Steven Rogers a, b, Joao Carreira b, Alison Phair a, Christabel Olech a, Jonathan Ghosh c, Charles McCollum a
a Academic Surgery Unit, Division of Cardiovascular Sciences, School of Medical Sciences, Faculty of Biology, Medicine and Health, University of Manchester, Manchester Academic Health Science Centre, Wythenshawe Hospital, Southmoor Road, Wythenshawe, Manchester, UK, M23 9LT.
b Independent Vascular Services Ltd, Wythenshawe Hospital, Manchester University NHS Foundation Trust, Southmoor Road, Wythenshawe, Manchester, UK, M23 9LT.
c Department of Vascular and Endovascular Surgery, Wythenshawe Hospital, Manchester University NHS Foundation Trust, Manchester Academic Health Science Centre, Southmoor Road, Manchester, UK, M23 9LT.
Background
Vein mapping using duplex ultrasound (DUS) is routine in selecting optimal autologous bypass grafts (aBG), but is time-consuming and operator-dependent. 3D tomographic ultrasound (tUS) is a free-hand, high resolution, electromagnetically tracked technology using frame-grab techniques. This study compares tUS with DUS for mapping potential autologous grafts for coronary and lower limb arterial bypass.
Methods
DUS and tUS imaging performed immediately before bypass surgery were compared.
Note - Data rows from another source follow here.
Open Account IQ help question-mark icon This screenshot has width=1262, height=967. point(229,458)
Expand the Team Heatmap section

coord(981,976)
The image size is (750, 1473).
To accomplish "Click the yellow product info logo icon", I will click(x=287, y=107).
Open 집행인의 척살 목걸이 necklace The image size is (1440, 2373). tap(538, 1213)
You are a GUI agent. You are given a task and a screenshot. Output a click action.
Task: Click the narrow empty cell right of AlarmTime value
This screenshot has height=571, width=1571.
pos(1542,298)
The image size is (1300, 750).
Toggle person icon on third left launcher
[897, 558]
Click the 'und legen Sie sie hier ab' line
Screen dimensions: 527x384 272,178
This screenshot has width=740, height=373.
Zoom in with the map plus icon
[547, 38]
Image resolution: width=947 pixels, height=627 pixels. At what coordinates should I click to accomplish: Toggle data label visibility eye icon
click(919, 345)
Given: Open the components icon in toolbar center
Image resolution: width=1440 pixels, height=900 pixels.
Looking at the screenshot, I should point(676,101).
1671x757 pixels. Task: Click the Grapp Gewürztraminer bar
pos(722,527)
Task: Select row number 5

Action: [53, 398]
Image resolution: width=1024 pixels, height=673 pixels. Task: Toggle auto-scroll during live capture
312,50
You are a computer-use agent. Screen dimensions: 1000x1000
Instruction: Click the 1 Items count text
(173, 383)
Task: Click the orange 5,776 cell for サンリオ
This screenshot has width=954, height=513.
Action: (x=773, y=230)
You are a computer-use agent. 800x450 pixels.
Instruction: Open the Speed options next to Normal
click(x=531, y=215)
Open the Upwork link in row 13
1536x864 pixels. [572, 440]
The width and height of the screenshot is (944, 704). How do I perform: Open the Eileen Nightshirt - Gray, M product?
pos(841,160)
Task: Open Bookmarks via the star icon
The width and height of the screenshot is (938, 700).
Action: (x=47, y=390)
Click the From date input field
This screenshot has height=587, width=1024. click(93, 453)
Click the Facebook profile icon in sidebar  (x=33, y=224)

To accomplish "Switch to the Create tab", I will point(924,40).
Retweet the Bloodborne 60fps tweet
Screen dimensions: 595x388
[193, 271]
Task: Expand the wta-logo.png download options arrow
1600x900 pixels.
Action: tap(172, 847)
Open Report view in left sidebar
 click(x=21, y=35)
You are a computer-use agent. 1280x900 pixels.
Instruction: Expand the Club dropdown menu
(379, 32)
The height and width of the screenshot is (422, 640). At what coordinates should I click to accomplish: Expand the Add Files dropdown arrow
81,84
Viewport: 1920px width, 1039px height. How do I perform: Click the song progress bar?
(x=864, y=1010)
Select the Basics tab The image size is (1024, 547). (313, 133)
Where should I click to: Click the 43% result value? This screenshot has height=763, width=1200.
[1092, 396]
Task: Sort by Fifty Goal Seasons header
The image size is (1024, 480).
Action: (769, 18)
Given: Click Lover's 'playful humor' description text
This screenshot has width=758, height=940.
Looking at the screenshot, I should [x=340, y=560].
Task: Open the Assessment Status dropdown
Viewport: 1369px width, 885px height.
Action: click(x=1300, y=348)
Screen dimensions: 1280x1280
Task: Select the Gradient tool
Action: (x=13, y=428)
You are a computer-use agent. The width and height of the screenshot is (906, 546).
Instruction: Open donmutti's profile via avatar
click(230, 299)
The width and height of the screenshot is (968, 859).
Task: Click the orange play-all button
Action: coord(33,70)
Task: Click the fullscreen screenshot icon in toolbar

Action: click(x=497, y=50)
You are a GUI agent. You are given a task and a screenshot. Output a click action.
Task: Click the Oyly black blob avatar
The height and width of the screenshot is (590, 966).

The time in minutes to acquire each modality was recorded. Operating surgeons post-operatively scored the quality of the potential aBG. A score of 5 was complete agreement with preoperative imaging with scores of 4 considered “good”.
Results
434 potential aBG in 200 patients were imaged. DUS imaging took a mean (+/-sd) of 08:26±04:44mins compared with 01:00±00:25mins for tUS (p<0.0001). DUS reporting took a mean of 09:03±09:12mins compared with 19:31±12:41mins for tUS processing (p<0.0001), which requires a vascular scientist. 64 (32%) surgeons felt that tUS images would have changed the harvest choice. 97 (60%) surgeons agreed that tUS aBG reconstructions compared more closely with the operative findings compared to 88 (54%) for DUS. 113 (57%) surgeons felt that tUS could replace DUS entirely.
Conclusions
Surgeons preferred to see tUS images of the potential aBG themselves rather than relying on DUS reports. tUS images were significantly quicker than DUS to acquire and required less operator skill but more computer processing time. tUS could significantly improve NHS capacity.